**Problem to solve:** Wherever the word "Switch" appears in a line of the data, that line should be copied.

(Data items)
+++
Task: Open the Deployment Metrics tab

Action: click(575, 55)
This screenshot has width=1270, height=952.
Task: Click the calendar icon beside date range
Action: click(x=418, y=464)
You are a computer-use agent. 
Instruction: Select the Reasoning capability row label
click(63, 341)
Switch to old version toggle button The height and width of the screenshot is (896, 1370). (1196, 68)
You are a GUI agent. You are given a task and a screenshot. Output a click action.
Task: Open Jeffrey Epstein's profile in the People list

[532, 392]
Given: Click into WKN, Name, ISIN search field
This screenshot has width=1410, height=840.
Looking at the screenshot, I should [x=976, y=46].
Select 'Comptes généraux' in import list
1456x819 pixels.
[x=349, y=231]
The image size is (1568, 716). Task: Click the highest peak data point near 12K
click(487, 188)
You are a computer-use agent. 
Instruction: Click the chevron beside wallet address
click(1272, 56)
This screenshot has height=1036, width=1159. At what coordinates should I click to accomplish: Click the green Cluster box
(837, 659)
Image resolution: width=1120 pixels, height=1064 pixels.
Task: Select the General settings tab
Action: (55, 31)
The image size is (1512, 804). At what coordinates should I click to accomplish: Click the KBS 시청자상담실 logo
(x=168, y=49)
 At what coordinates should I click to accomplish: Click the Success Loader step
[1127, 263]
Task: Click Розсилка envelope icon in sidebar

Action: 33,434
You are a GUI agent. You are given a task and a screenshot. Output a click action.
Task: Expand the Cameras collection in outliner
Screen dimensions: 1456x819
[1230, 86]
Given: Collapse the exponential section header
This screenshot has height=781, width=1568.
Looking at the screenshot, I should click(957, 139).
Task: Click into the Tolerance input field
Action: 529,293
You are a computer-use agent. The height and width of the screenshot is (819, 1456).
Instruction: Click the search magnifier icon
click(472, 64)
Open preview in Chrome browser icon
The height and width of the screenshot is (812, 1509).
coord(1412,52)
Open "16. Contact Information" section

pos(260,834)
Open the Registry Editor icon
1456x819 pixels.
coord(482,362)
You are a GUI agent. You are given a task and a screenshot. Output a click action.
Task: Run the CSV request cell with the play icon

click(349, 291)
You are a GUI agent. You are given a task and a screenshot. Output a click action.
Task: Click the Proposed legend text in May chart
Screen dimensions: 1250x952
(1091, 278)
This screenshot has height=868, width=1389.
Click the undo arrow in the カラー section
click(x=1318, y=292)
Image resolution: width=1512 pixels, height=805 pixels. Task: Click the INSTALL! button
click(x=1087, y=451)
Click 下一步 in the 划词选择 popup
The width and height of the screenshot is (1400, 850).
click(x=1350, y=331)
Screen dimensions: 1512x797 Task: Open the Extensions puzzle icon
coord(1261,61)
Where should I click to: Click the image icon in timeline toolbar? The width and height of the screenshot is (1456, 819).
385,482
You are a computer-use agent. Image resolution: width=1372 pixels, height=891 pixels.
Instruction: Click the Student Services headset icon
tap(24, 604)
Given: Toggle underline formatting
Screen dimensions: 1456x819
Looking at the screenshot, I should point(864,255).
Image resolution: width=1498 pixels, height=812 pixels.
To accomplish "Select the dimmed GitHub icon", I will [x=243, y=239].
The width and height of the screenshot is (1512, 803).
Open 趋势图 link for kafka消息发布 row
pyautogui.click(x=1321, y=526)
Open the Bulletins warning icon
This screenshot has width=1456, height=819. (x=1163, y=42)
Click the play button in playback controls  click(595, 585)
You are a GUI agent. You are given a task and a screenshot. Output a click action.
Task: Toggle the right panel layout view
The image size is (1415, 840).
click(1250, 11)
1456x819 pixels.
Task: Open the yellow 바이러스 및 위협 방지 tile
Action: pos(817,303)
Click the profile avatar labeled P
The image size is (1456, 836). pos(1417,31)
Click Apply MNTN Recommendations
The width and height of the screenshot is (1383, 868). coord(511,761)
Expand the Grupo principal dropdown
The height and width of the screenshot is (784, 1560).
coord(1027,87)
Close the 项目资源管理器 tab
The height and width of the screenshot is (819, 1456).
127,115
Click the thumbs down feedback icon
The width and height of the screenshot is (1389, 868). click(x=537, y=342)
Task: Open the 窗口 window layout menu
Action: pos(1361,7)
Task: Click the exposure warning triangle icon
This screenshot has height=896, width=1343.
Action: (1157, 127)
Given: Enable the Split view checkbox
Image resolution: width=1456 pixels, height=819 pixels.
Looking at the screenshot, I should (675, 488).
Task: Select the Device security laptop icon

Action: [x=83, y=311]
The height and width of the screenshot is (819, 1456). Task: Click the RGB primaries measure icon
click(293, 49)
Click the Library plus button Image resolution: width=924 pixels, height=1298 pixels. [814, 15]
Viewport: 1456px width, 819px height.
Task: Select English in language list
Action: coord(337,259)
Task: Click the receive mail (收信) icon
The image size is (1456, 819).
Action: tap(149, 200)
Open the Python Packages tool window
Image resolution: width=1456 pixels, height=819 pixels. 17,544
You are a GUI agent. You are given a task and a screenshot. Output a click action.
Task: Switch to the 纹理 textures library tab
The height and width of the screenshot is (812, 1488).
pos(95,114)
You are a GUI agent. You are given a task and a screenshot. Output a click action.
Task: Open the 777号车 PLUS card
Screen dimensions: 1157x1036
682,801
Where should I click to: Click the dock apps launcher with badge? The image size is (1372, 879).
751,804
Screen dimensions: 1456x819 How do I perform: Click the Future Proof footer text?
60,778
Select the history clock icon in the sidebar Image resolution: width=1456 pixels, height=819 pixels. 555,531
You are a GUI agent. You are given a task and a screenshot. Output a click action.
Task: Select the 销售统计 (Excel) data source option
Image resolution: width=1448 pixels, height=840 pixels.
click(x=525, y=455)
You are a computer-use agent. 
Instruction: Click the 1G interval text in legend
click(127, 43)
+++
**Answer to this exercise:**
Switch to old version toggle button The height and width of the screenshot is (896, 1370). (1196, 68)
Task: Switch to the 纹理 textures library tab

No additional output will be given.